U.S. President Joe Biden and House Republican Speaker Kevin McCarthy will meet to discuss the debt ceiling on Monday, after a “productive” phone call as the president headed back to Washington, the two sides said on Sunday.
Mr. McCarthy, speaking to reporters at the U.S. Capitol following the call, said there were positive discussions on solving the crisis and that staff-level talks were set to resume later on Sunday.
Asked if he was more hopeful after talking to the president, Mr. McCarthy said: “Our teams are talking today and we’re setting (sic) to have a meeting tomorrow. That’s better than it was earlier. So, yes.”
A White House official confirmed Monday’s meeting but offered no specific time. Staff members from both sides will reconvene for talks at 6 p.m. on Sunday.
Mr. Biden, before leaving Japan following the G7 summit earlier on Sunday, said he would be willing to cut spending together with tax adjustments to reach a deal but that the latest offer from Republicans was “unacceptable.”
Less than two weeks remain until June 1, when the Treasury Department has warned that the federal government could be unable to pay all its debts, a deadline U.S. Treasury Secretary Janet Yellen reaffirmed on Sunday. A failure to lift the debt ceiling by that date would trigger a default that would cause chaos in financial markets and spike interest rates.
Mr. McCarthy’s comments Sunday appear more positive than the increasingly heated rhetoric in recent days as both sides reverted to calling the other’s position extremist and talks stalled.
“Much of what they’ve already proposed is simply, quite frankly, unacceptable,” Mr. Biden told a news conference in Hiroshima. “It’s time for Republicans to accept that there is no bipartisan deal to be made solely, solely on their partisan terms. They have to move as well.”
He also suggested some Republican lawmakers were willing to see the U.S. default on its debt so that the disastrous results would prevent Mr. Biden, a Democrat, from winning re-election in 2024.
After Sunday’s call, Mr. McCarthy said while there was still no final deal, there was an understanding to get negotiators on both sides back together before the two leaders met: “There’s no agreement. We’re still apart.”
“What I’m looking at are where our differences are and how could we solve those, and I felt that part was productive,” he told reporters.
Meanwhile, concerns about default are weighing on markets as an increase in the government’s self-imposed borrowing limit is needed regularly to cover costs of spending and tax cuts previously approved by lawmakers.
On Friday, the United States was forced to pay record-high interest rates in a recent debt offer.
Mr. McCarthy said Republicans backed an increase in the defense budget while cutting overall spending, and that debt ceiling talks have not included discussions about tax cuts passed under former President Donald Trump.
A source familiar with the negotiations said the Biden administration had proposed keeping non-defence discretionary spending flat for the next year.
Mr. Biden, ahead of the call, stressed that he was open to making spending cuts and said he was not concerned they would lead to a recession, but he could not agree to Republicans’ current demands.

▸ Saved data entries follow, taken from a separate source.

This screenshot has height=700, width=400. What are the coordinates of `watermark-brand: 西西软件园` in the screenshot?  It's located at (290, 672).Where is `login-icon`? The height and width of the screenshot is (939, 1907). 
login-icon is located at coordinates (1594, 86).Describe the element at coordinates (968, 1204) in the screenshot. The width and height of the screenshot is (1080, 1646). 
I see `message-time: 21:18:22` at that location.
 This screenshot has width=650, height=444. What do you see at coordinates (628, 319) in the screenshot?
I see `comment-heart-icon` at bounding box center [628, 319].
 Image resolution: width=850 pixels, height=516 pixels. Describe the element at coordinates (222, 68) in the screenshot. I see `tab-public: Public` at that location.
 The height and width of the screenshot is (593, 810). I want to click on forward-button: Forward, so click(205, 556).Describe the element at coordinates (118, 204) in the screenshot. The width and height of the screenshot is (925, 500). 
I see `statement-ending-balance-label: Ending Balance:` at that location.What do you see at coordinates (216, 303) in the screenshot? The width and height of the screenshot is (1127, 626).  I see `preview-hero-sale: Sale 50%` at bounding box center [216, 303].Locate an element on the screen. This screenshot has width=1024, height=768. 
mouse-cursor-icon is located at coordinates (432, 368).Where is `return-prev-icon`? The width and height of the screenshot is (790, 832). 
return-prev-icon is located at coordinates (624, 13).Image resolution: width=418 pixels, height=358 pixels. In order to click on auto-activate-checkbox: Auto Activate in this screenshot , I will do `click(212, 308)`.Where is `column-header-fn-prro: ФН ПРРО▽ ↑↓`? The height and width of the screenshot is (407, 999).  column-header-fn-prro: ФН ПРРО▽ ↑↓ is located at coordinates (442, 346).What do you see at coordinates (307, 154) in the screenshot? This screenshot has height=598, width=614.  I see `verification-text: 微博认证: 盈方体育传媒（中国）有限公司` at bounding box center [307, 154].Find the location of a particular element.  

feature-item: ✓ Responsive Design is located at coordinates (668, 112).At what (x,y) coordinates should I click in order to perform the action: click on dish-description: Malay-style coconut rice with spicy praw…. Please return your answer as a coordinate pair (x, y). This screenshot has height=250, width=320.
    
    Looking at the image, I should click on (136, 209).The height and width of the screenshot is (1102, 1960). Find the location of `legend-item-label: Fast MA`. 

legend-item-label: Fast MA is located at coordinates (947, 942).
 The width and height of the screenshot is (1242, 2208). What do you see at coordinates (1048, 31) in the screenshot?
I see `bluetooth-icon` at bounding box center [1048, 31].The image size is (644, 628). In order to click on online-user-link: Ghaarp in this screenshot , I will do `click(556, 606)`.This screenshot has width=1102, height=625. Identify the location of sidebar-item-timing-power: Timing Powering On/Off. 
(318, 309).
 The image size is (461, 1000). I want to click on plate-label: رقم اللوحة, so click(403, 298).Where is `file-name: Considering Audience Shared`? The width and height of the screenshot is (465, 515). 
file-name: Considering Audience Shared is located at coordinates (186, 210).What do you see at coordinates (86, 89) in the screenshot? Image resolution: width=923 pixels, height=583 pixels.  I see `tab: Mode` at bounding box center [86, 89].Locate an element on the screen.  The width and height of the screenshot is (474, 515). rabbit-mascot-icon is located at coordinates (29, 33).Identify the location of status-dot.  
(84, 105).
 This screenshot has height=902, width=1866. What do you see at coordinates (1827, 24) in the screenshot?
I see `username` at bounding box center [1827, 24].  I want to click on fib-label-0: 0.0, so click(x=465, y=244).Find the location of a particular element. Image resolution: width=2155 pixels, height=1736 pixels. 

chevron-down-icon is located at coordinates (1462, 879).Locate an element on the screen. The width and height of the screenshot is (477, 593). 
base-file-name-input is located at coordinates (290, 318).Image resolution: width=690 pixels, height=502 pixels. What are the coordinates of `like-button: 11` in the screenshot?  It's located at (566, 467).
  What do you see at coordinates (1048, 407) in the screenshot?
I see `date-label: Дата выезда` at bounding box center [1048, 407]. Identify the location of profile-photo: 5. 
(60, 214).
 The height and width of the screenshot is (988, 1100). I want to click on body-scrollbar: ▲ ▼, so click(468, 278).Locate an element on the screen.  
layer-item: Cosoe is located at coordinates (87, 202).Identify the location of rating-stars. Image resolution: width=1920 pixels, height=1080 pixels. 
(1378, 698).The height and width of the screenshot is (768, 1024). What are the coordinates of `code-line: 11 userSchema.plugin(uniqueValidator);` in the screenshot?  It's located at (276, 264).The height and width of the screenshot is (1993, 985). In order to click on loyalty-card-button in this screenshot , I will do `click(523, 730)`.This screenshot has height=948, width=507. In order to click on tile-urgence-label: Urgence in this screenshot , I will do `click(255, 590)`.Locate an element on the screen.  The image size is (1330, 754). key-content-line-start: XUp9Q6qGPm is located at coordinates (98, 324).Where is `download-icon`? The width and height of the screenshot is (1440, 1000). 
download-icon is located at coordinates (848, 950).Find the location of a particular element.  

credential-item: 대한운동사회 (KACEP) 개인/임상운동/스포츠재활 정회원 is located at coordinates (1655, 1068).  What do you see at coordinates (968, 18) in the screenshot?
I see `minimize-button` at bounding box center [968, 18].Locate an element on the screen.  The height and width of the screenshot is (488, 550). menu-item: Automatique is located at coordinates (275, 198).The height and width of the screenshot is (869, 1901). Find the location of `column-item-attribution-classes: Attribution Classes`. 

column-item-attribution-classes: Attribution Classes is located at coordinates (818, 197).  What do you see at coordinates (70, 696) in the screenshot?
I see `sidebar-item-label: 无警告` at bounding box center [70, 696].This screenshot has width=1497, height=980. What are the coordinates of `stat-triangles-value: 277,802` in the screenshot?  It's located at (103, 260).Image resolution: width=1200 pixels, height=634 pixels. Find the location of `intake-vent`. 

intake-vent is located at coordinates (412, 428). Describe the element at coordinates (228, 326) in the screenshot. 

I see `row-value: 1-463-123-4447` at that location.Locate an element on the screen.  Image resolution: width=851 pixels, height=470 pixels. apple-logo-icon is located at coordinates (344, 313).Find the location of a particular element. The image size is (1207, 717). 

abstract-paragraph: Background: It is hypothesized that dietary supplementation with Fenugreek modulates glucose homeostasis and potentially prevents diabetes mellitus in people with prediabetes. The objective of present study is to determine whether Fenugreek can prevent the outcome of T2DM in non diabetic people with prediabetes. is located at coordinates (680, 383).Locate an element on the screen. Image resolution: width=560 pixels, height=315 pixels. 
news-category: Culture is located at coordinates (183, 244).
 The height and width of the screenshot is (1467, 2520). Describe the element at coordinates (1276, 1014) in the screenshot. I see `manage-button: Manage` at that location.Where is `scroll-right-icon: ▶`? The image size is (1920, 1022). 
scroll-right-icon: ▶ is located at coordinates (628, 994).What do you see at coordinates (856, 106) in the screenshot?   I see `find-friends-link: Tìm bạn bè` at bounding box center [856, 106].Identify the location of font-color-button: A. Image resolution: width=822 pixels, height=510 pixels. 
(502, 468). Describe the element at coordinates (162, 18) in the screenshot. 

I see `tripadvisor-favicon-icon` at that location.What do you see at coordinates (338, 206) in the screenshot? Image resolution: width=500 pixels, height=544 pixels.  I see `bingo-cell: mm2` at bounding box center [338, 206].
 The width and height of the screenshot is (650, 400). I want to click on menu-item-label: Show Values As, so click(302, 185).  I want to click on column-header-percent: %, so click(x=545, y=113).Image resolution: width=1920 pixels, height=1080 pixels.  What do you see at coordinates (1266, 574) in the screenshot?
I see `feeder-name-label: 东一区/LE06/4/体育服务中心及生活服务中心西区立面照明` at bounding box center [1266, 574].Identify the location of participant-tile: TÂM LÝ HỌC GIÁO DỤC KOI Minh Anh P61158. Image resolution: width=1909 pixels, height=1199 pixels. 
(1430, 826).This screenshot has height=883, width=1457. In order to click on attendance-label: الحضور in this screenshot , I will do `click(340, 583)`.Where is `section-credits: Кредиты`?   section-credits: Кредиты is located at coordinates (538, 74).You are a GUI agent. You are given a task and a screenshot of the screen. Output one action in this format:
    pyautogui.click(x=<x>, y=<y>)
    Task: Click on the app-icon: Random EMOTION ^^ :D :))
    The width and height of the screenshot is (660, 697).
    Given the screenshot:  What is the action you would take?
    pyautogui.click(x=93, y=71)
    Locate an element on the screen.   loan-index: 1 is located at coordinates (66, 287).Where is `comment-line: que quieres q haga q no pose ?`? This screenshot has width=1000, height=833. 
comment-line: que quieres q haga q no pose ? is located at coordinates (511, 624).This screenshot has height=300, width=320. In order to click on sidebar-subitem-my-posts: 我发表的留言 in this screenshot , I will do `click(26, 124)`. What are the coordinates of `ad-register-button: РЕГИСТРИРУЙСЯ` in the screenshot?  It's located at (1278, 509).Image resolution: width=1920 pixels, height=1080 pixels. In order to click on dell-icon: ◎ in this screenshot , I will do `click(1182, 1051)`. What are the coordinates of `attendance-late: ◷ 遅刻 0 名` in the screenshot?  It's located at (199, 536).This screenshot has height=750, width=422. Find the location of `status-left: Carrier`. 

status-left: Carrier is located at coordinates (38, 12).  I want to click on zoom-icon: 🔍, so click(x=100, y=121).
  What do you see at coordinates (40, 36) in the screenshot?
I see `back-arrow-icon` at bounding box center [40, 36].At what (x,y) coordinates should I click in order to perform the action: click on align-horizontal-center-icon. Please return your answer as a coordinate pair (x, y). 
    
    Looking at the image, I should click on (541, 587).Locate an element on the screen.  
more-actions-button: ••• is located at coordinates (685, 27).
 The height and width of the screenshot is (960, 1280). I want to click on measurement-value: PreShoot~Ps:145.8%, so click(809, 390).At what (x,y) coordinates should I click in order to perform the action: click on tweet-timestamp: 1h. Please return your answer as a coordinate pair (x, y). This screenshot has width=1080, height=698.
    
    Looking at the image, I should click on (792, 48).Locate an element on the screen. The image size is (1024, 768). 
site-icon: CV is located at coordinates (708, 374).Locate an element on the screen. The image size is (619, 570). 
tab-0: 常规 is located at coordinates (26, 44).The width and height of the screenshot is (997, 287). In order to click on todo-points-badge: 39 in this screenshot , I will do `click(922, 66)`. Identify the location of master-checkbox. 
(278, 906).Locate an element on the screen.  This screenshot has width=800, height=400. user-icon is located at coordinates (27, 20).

The Republican-led House last month passed legislation that would cut a wide swath of government spending by 8 per cent next year. Democrats say that would force average cuts of at least 22 per cent on programs like education and law enforcement, a figure top Republicans have not disputed.
Republicans hold a slim majority of seats in the House and Mr. Biden’s fellow Democrats have narrow control of the Senate, so no deal can pass without bipartisan support. But time is running short as Monday’s meeting will take place with just 10 days left to hammer out a deal before hitting Treasury’s deadline.
Mr. McCarthy has said he will give House lawmakers 72 hours to review an agreement before bringing it up for a vote.
The last time the nation came this close to default was in 2011, also with a Democratic president and Senate with a Republican-led House.
Congress eventually averted default, but the economy endured heavy shocks, including the first-ever downgrade of the United States’ top-tier credit rating and a major stock selloff.